I'm writing a generic sorting function with C using Visual Studio 2019.

I made an generic insertion sort function with prototype:

void insertion_sort(void* const arr, size_t left, size_t right, size_t width, _Cmpfun cmp)

where _Cmpfunc is typedef as

typedef int (*_Cmpfun) (const void*, const void*);

To test this function working I made an structure ELEMENT for the test like this.

typedef struct {
    unsigned int score;
    float data[3];
    char comments[16];
} ELEMENT;

In order to save a data, I dynamically allocated memory like this.

    char* top_ptr = (char*)malloc(sizeof(width));

Whenever I try to free() top_ptr after

memcpy(top_ptr, some_valid_pointer, width)

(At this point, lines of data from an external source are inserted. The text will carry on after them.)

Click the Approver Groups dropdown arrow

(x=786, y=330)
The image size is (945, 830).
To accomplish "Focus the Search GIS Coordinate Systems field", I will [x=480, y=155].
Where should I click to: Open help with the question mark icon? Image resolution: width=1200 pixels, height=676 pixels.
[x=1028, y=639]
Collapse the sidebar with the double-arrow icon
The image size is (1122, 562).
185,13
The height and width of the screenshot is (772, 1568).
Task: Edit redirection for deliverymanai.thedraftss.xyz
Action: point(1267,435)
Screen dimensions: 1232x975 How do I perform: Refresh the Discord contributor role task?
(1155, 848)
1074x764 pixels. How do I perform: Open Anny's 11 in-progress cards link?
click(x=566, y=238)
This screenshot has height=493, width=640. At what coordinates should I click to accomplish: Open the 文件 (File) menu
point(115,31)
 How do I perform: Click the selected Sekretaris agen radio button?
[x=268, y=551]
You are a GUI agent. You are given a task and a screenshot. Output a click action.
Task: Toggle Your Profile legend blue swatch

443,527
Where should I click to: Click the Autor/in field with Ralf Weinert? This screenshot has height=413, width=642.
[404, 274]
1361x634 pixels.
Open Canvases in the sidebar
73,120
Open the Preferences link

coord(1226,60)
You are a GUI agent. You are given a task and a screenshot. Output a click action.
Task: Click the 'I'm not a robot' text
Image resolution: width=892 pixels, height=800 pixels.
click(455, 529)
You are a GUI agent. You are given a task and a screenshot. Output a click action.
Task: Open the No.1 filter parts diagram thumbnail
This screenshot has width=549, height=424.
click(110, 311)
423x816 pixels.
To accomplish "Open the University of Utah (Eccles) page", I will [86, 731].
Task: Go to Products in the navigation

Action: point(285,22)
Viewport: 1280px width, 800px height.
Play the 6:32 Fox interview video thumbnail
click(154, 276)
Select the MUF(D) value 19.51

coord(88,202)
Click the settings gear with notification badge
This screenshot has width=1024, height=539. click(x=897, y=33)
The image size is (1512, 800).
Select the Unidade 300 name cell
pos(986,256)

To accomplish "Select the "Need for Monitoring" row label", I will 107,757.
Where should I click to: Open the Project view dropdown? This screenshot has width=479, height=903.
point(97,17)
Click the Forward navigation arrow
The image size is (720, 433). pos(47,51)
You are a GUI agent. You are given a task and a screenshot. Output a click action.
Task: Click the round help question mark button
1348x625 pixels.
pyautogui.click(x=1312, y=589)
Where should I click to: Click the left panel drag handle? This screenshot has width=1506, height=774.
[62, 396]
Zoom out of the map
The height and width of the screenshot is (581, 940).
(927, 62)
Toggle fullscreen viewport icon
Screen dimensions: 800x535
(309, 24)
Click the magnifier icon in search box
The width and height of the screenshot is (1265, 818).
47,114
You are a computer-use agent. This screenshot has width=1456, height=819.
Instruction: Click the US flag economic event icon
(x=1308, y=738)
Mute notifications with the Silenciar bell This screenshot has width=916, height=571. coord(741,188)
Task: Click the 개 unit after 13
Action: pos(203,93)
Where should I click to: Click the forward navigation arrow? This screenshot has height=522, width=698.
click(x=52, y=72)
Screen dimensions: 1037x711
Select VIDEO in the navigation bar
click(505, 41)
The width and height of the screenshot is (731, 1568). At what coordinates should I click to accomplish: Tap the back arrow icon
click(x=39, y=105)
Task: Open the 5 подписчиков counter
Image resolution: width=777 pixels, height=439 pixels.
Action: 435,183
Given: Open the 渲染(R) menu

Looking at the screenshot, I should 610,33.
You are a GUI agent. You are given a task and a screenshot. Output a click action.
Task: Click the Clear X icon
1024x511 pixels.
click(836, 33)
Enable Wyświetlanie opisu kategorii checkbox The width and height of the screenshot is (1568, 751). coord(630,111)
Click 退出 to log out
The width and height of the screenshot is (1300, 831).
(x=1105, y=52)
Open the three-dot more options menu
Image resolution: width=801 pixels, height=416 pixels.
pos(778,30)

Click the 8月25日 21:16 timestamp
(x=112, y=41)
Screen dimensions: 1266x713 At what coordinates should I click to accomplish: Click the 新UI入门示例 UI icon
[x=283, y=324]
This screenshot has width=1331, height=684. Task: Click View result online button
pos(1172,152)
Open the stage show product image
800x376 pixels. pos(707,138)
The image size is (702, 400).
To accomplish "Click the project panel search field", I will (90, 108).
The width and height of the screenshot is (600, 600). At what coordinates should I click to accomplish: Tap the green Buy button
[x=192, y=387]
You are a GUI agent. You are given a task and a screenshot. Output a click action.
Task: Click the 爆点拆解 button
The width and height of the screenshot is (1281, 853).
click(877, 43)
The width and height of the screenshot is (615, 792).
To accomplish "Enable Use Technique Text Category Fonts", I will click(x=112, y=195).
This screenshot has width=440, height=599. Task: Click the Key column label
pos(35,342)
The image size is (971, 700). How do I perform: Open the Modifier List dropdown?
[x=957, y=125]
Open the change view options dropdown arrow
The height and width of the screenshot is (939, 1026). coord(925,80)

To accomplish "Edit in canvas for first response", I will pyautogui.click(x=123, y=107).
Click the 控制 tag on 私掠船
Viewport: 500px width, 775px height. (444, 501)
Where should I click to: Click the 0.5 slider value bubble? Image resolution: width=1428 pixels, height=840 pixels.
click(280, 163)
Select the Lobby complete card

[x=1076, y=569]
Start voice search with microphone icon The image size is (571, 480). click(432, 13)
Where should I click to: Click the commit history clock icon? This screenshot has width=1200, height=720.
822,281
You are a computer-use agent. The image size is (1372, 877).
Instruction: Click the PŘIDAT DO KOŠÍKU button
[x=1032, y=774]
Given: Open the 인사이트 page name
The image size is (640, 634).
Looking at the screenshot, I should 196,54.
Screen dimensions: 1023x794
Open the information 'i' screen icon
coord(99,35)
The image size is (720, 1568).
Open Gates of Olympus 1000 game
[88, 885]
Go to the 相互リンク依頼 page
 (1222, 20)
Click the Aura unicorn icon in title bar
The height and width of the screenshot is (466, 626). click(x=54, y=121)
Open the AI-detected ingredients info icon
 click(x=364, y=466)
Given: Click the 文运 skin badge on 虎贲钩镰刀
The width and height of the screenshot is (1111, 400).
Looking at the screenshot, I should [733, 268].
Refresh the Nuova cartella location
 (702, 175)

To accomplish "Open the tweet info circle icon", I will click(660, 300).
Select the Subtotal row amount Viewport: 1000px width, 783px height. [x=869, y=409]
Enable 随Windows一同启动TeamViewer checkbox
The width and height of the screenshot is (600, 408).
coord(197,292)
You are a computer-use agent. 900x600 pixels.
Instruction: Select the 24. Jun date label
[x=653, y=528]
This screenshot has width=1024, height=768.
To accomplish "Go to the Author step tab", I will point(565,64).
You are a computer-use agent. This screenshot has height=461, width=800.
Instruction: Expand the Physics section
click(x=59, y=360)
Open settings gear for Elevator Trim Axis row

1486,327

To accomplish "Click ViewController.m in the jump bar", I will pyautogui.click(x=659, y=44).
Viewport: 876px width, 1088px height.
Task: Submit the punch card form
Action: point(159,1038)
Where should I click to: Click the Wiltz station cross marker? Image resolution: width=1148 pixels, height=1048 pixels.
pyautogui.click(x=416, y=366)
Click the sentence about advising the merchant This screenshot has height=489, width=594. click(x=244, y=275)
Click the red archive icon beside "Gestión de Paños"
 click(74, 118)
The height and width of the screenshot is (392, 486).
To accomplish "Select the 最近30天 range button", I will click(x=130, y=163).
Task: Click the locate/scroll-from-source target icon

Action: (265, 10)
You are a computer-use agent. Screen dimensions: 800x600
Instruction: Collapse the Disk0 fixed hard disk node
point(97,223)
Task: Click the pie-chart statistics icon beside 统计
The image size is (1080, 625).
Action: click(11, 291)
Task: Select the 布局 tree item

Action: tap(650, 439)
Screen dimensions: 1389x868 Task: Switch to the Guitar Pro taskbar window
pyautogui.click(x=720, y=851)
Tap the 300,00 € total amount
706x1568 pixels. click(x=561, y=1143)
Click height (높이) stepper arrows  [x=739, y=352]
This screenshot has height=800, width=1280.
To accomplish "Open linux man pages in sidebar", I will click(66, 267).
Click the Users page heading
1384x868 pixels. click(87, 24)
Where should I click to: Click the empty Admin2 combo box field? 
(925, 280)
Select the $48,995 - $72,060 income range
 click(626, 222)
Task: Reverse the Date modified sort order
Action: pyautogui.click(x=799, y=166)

where some_valid_pointer is not NULL pointer and width is parameter of insertion_sort

, Visual Studio pops Heap corruption error.

This happens only after memcpy function is called.

If I do like this :

char* top_ptr = (char*)malloc(sizeof(width));
free(top_ptr);

it works fine.

I've search what is Heap corruption error in the web and found it occurs when memcpy function overwrites the invalid memory of structure variable.

I call function insertion_sort with width = sizeof(ELEMENT) in main so padding of struct variable is considered.

I have no idea what is the problem. What is wrong with my code?

CodePudding user response:

You're allocating memory of size sizeof(width):

char* top_ptr = (char*)malloc(sizeof(width));

but copying memory of size width:

memcpy(top_ptr, some_valid_pointer, width)

Most likely sizeof(width) < width, hence the heap corruption.

CodePudding user response:

width = sizeof(ELEMENT)

sizeof(ELEMENT), using back-of-the-envelope calculations, should be be in the neighborhood of about 30 bytes. That's how big your ELEMENT is.

char* top_ptr = (char*)malloc(sizeof(width));

Since width is a size_t, sizeof(size_t) will be either 4 or 8, depending upon whether you're compiling 32 or 64 bit code.

So, this will allocate 4 or 8 bytes. Far short of 30 bytes being memcpyed.

That's your heap corruption, right here.